Extend the text below on lazy subsets, starting after its last sentence about memory and chunkSize.

Passage provided:
•••
Subsets function takes optional third argument with standard sequence specification. Using this third argument you can take subsets "in chunks".
For example, following code gives three 5-combinations from positions 90000 to 90002, from all 8 trillions 5-combinations of set of 1000 elements:
Subsets[Range[1000], {5}, {90000, 90002}]
(* {{1, 2, 3, 98, 845}, {1, 2, 3, 98, 846}, {1, 2, 3, 98, 847}} *)
Lazy subsets
Using undocumented Streaming` module introduced in v10.1 you can implement lazy list of subsets i.e. an object that generally behaves like ordinary list, but it's not a whole list that needs to be stored in memory. Instead, when needed, it generates subsets in "chunks" of desired length.
Here is a very simple version, based on LazyTuples.
Needs["Streaming`"]
ClearAll[lazySubsets]
lazySubsets[list_, nspec_:All, chunkSize:_Integer?Positive:100000] :=
Module[{ctr = 0, active = False},
(* Test whether given arguments are valid for Subsets. *)
Check[
Quiet[Subsets[list, nspec, {1}], Subsets::take],
Return[$Failed, Module]
];
LazyListCreate[
IteratorCreate[
ListIterator,
(active = True) &,
With[
{taken =
Quiet[
Subsets[list, nspec, {ctr + 1, ctr + chunkSize}],
Subsets::take
]
}
,
ctr += Length[taken];
taken
] &,
TrueQ[active] &,
Remove[active, ctr] &
]
,
chunkSize
]
]
Example of usage:
subs = lazySubsets[Range[5], {3}]
(* « LazyList[{1, 2, 3}, {1, 2, 4}, {1, 2, 5}, {1, 3, 4}, {1, 3, 5}, ...] » *)
You can iterate over subs as if it was an ordinary list:
Scan[Print, subs]
(* {1,2,3}
{1,2,4}
{1,2,5}
{1,3,4}
{1,3,5}
{1,4,5}
{2,3,4}
{2,3,5}
{2,4,5}
{3,4,5} *)
You can Map a function and get another lazy list:
f /@ subs
(* « LazyList[f[{1, 2, 3}], f[{1, 2, 4}], f[{1, 2, 5}], f[{1, 3, 4}], f[{1, 3, 5}], ...] » *)
Get it's Length or certain Part:
subs // Length
(* 10 *)
subs[[5]]
(* {1, 3, 5} *)
Memory required to use this lazy list depends on given chunkSize.
•••
Source excerpt:
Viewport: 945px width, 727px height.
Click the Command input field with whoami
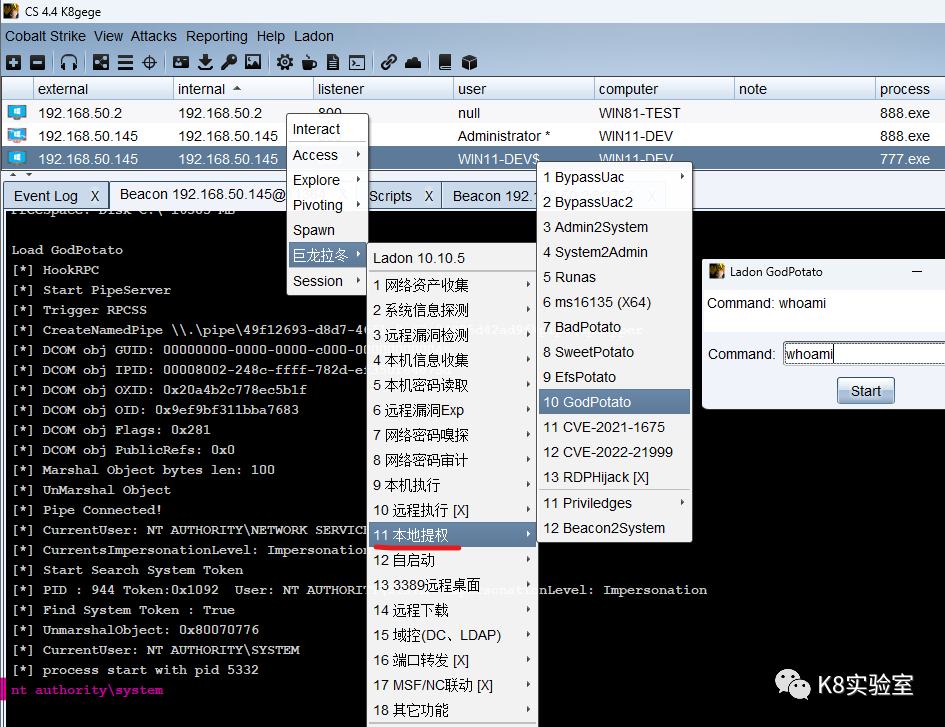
•••
The response:
Applying function to ordinary list of all 8 388 608 subsets of set of 23 elements requires over gigabyte of memory to store whole list:
Scan[Identity, Subsets[Range[23]]] // MaxMemoryUsed
(* 1 194 005 632 *)
Applying function to lazy list, that takes 10^5 subsets in chunk, takes much more time, but uses only fifty megabytes:
Scan[Identity, lazySubsets[Range[23], All, 10^5]] // MaxMemoryUsed
(* 55 351 288 *)
Taking 10^4 subsets per chunk uses only seven megabytes of memory:
Scan[Identity, lazySubsets[Range[23], All, 10^4]] // MaxMemoryUsed
(* 7 154 944 *)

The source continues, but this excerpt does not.